¿Cuál es tu cuento favorito?, leí y el cursor, como dedo impaciente golpeteando, esperaba mi respuesta. -La escalera-, respondí con prisa, sólo para ver aparecer el título de un cuento, el favorito de aquel, al otro lado de la pantalla.
Con curiosidad de gato busqué el texto en internet y, minutos después, enfundada en mi cama solitaria, leí: “Viaje a la semilla. Cuento. Alejo Carpentier”.
Como quien toca una interminable secuencia de notas de cuatro tiempos, ensartadas por el arco de múltiples ligaduras, los trece capítulos de la obra completa fueron devorados por mis ojos. Renglón por renglón, casi sin respirar, arrastrada a una involución constante, con lógica irracional y ritmo de palpitar de corazones reposados, el cuento me engulló.
Pero, algo más que el aliento, me robó este cuento. Con sus palabras en desuso y sus frases infestadas de originalidad, me hizo descubrir la pobreza de nuestras generaciones. ¿Podrían, los jóvenes de ahora, repasar esas líneas sin tener que correr al diccionario para comprenderlas?
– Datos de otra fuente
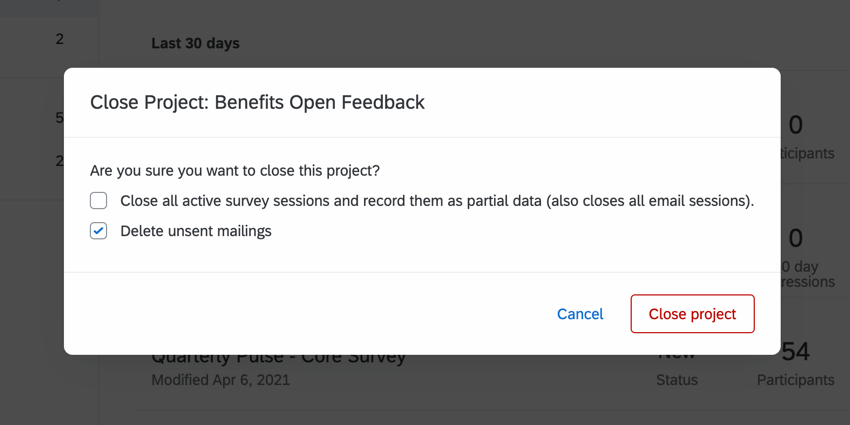Click the number 2 at the top of the left sidebar

click(x=60, y=39)
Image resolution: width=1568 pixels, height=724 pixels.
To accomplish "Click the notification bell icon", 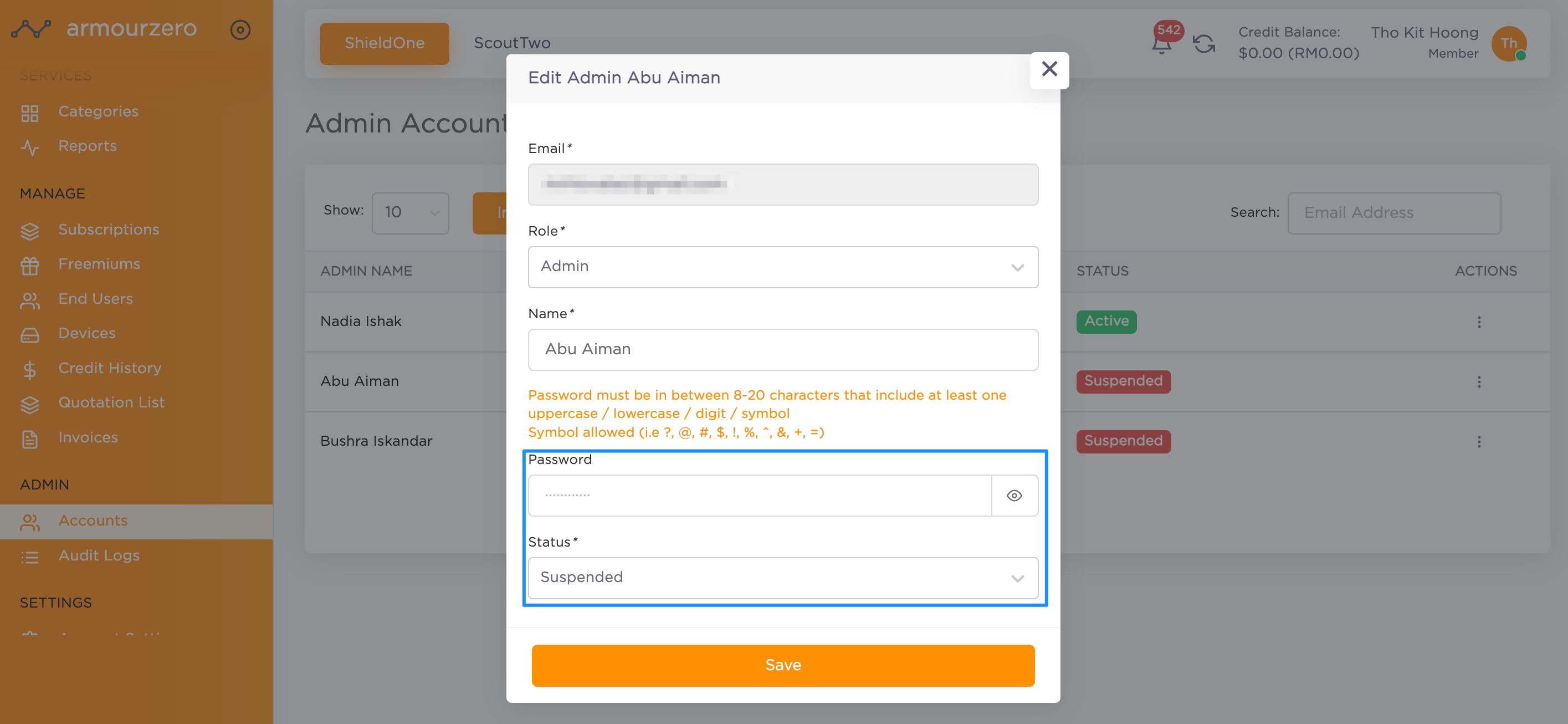I will [x=1161, y=44].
Entonces recordé los mensajes que, como una plaga, llenan los portales de las redes sociales y las pantallas de teléfonos móviles y, con tristeza, pude ver que nuestro lenguaje español, tan jugoso y florido, ha quedado reducido a unas cuantas palabras, que de paso, leemos mal escritas. La manía de la síntesis obligada por las prisas o, porqué no denunciarlo, por la pereza e ignorancia de quienes las escriben, están mermando nuestro idioma.
¡Qué coincidencia! Nuestra lengua, al igual que el cuento, parece estar volviendo a sus primeros tiempos, sus orígenes precarios y escuetos, tan pobres, como la capacidad lingüística de nuestros jóvenes.